Coca-Cola buys SodaStream’s competitor for $1.25b

World’s largest soft-drink maker purchases Green Mountain, which is soon to launch a SodaStream-like home soda machine.

By Reuters and TheMarker 

Israel’s SodaStream, which has suffered a rough month amid profit warnings and the controversy over its West Bank factory, got some more bad news on Wednesday when Coca-Cola said it would be buying a stake in a company readying to launch a cold drink machine for home use.

Coca-Cola

Coca-Cola products – IsraelandStuff/PP

The world’s biggest maker of soft drinks – whose products have been targeted by SodaStream commercials – is taking a 10% stake in Green Mountain Coffee Roasters, best known for its popular Keurig one-cup coffee brewer. Coke will pay $1.25 billion for the stake and  help launch Green Mountain’s new cold drink machine planned for release as soon as October.

Shares of Green Mountain soared 42% to $114.85 in extended trading, while those of SodaStream, retreated 3.9% to $34.39 after hours trading on the Nasdaq.

Under their 10-year agreement, the companies will collaborate on the development and introduction of Coca-Cola products on Green Mountain’s upcoming machine that will serve both carbonated and non-carbonated beverages, including soft drinks, tea and juice.

Green Mountain’s Keurig machine popularized the use of pods – small packets containing everything from coffee, tea or hot chocolate powder – for easy, in-home, one-cup brewing of hot drinks. The company has sold more than 30 million Keurig machines around the world for use in homes, offices and other locations.
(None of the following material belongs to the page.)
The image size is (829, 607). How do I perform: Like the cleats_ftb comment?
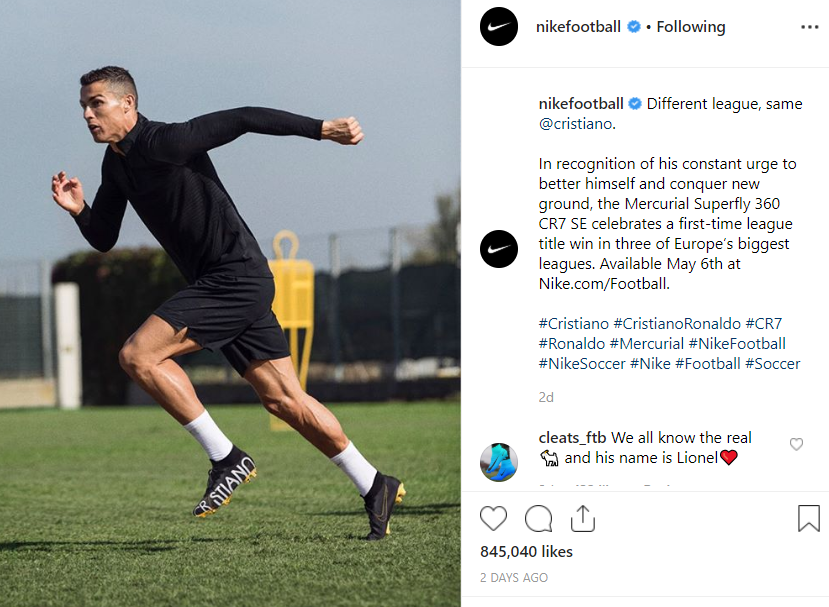click(x=796, y=444)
The deal will make Green Mountain the global exclusive partner for the production and sale of Coke’s branded single-serve, pod-based cold beverages, the companies said.

Still, Green Mountain also retains the option to sign deals with other cold drink makers, CEO Brian Kelley told Reuters.That includes Coke rival PepsiCo, which last year shot down rumors it planned to buy SodaStream. A spokesman for Pepsi declined comment for this article.

The Israeli company has taken swipes out the two big soft drink makers in advertising, although the networks broadcasting the Superbowl have censored them. In this year’s spot, stress Scarlett Johansson extolled the virtues of SodaStream’s fizzy-drink device and then turns to the camera to say, “Sorry, Coke and Pepsi.”The reference to Coke and Pepsi was deleted for the Superbowl broadcast.

SodaStream stock has tumbled 28% in the past three weeks after the company said fourth-quarter earnings would be well below  analysts’ consensus due to a “challenging holiday season” in the U.S. It said it expected some of the problems that developed in 2013 to continue this year.

In the meantime, SodaStream’s recruiting of A-list celebrity actress brought it to the attention of the global boycott, divestments and sanctions movement, which campaigned for consumers to avoid the company’s products because if its factory in the West Bank industrial zone Mishor  Adumim.

Green Mountain’s cold drink machine is scheduled to debut in fiscal 2015, which begins in October this year.

“This gives Green Mountain a beverage partner with some hugely powerful global brands. For Coke, it gives them access to some really cool, new cutting-edge pod cold-beverage technology,” said John Sicher, editor and publisher of Beverage Digest.

Sicher said soda sales in the United States have been in decline since 2005, while growth in pod-based coffee brewing has boomed.